**Your task**
Output the data word for word, dropping every image.

**Supplied records**
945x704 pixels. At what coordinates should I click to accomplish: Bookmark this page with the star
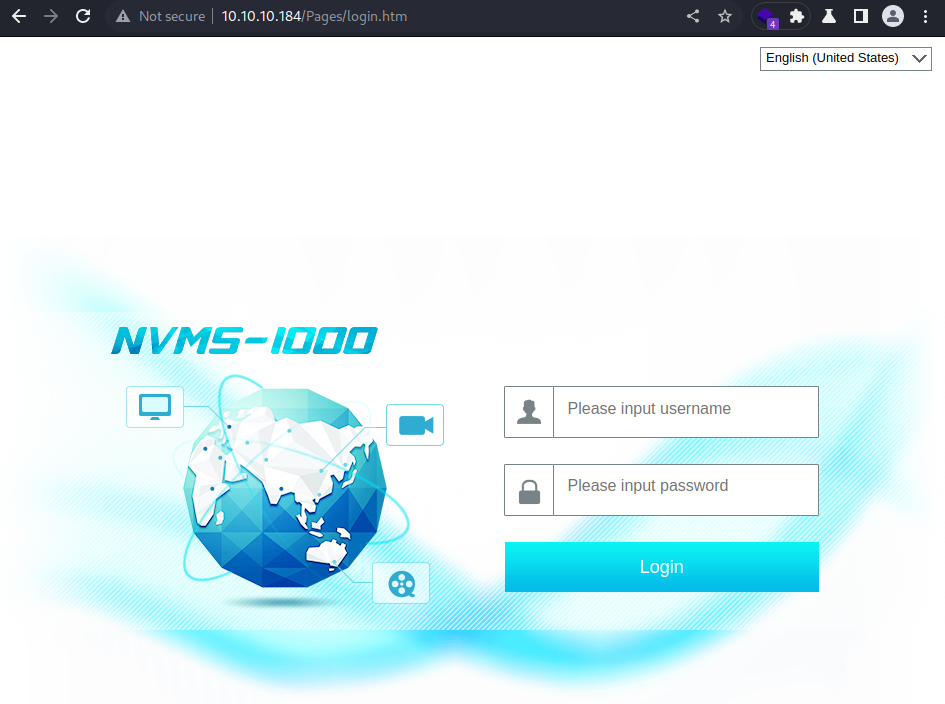coord(725,16)
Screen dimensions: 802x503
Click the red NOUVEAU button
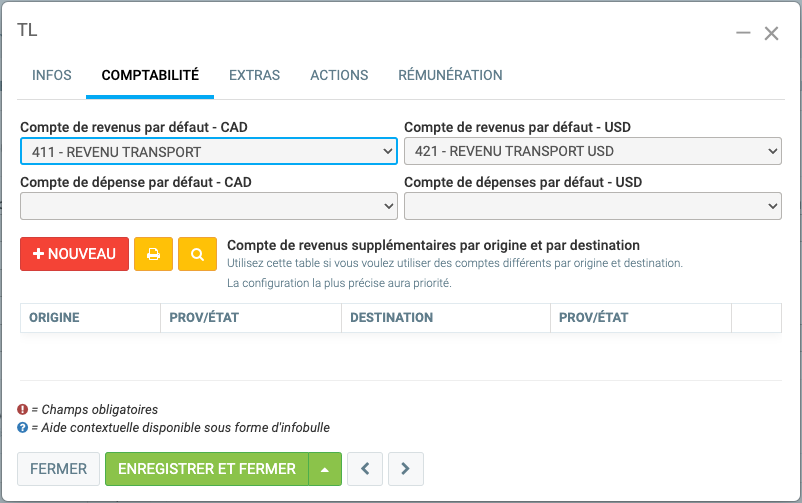[74, 254]
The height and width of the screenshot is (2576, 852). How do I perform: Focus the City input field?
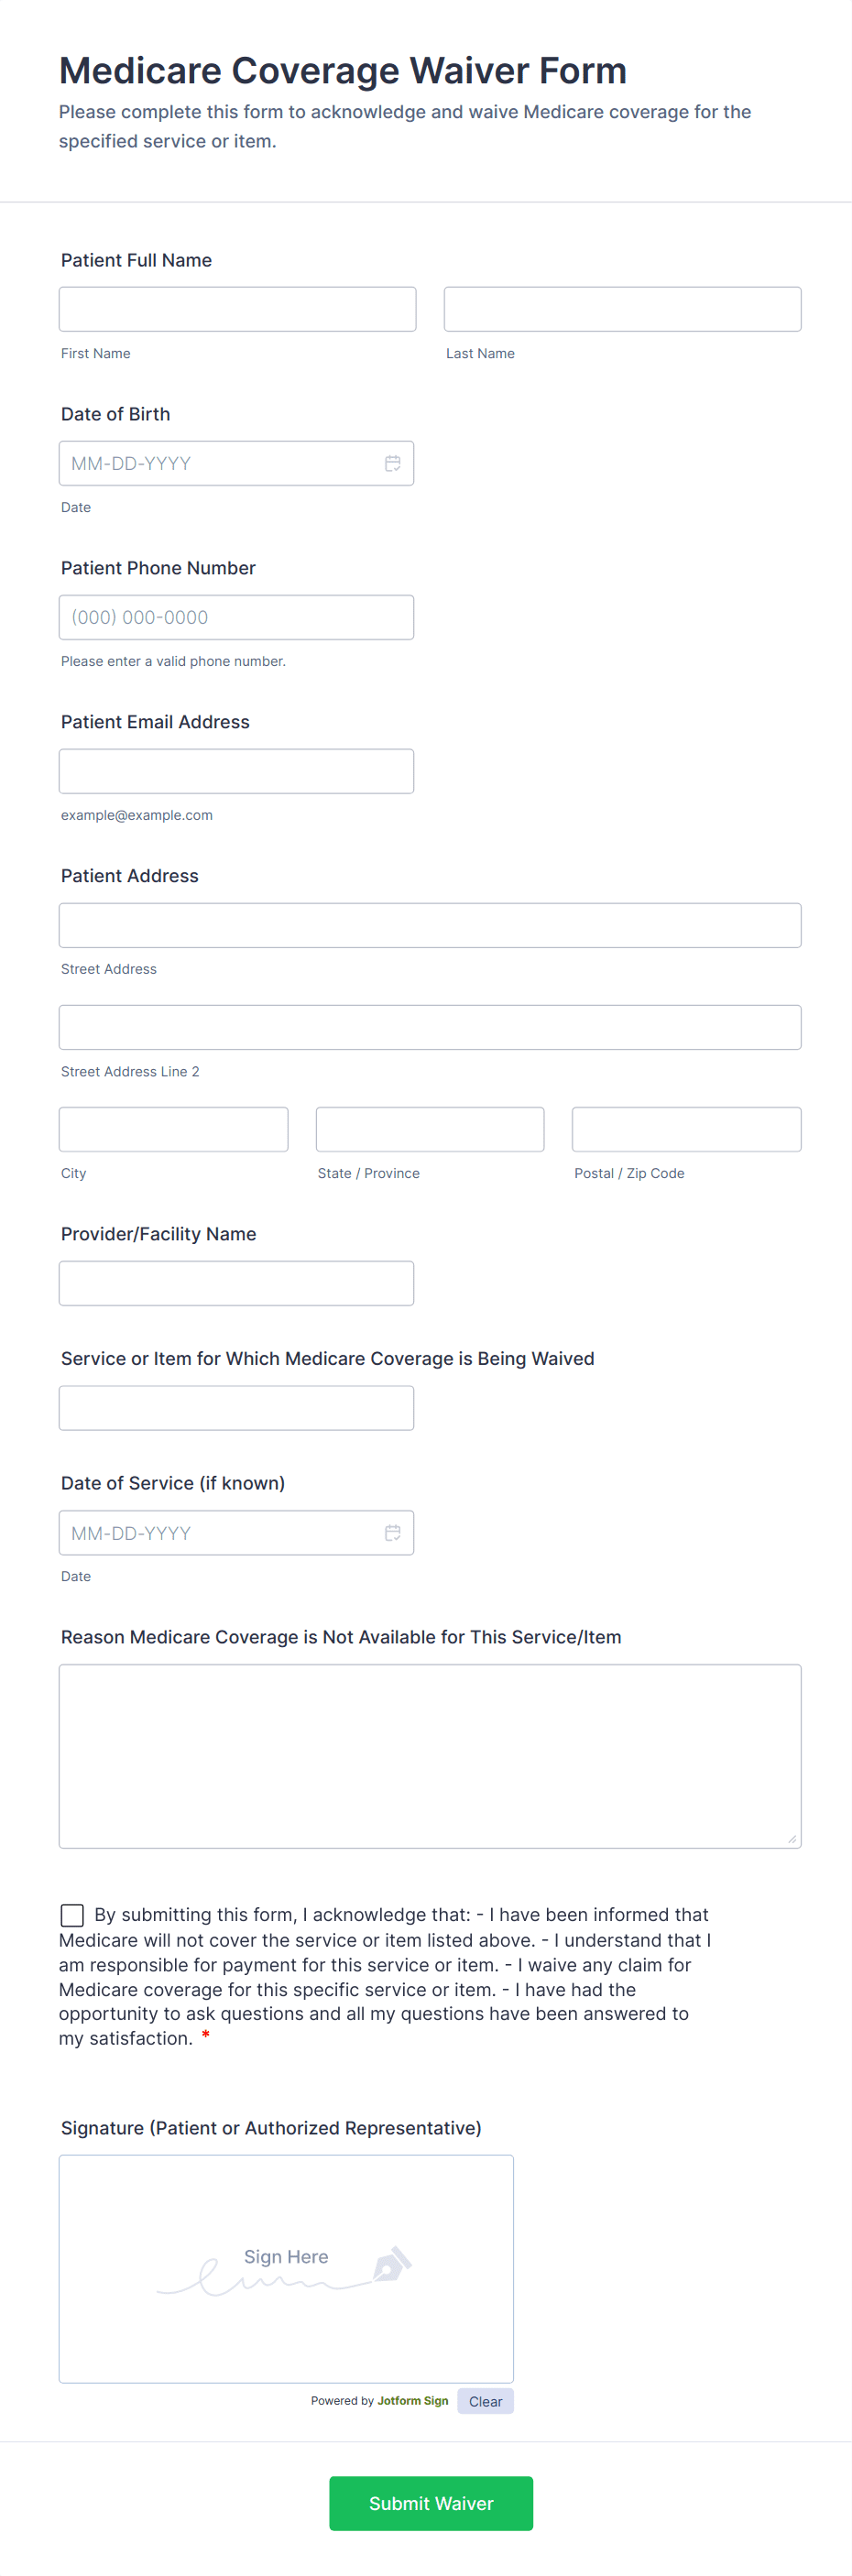pyautogui.click(x=173, y=1129)
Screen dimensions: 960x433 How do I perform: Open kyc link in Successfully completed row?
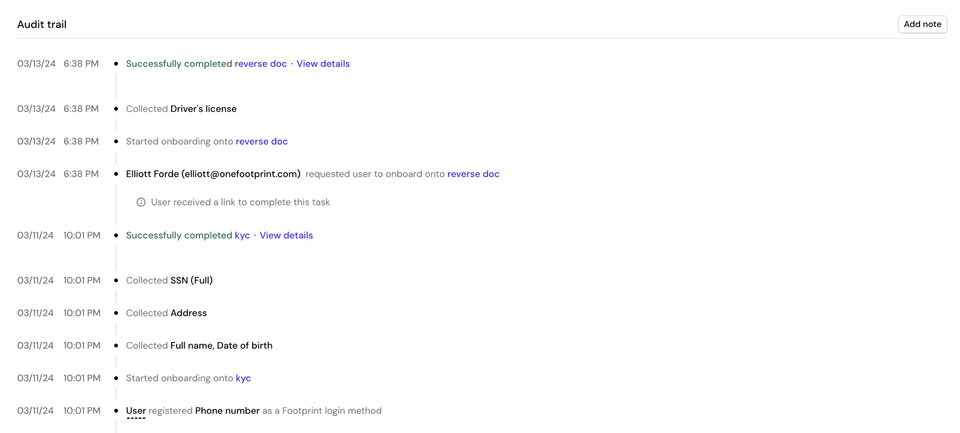point(242,236)
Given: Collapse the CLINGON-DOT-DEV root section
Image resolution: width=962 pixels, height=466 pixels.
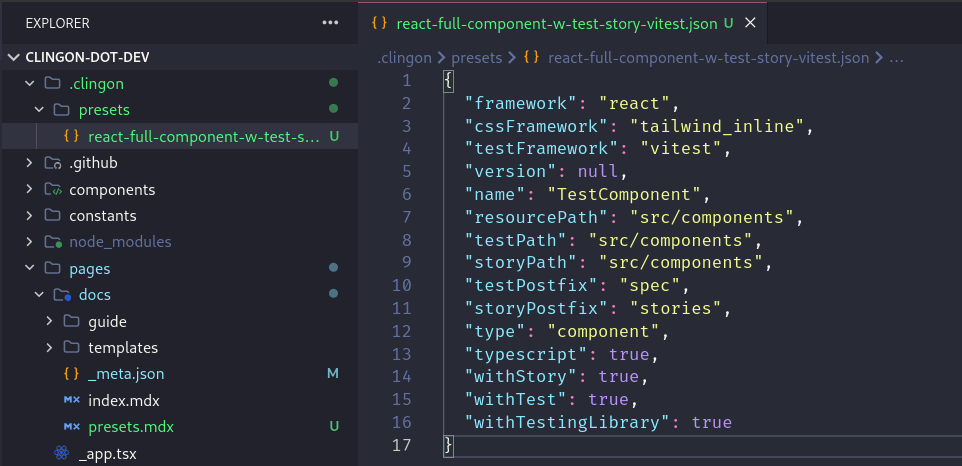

**Solution to the exercise**
945x704 pixels. At what coordinates should I click to accomplish: Bookmark this page with the star
coord(725,16)
Screen dimensions: 802x503
Click the red NOUVEAU button
[74, 254]
The height and width of the screenshot is (2576, 852). How do I perform: Focus the City input field?
pyautogui.click(x=173, y=1129)
Screen dimensions: 960x433 How do I perform: Open kyc link in Successfully completed row?
point(242,236)
Given: Collapse the CLINGON-DOT-DEV root section
Image resolution: width=962 pixels, height=466 pixels.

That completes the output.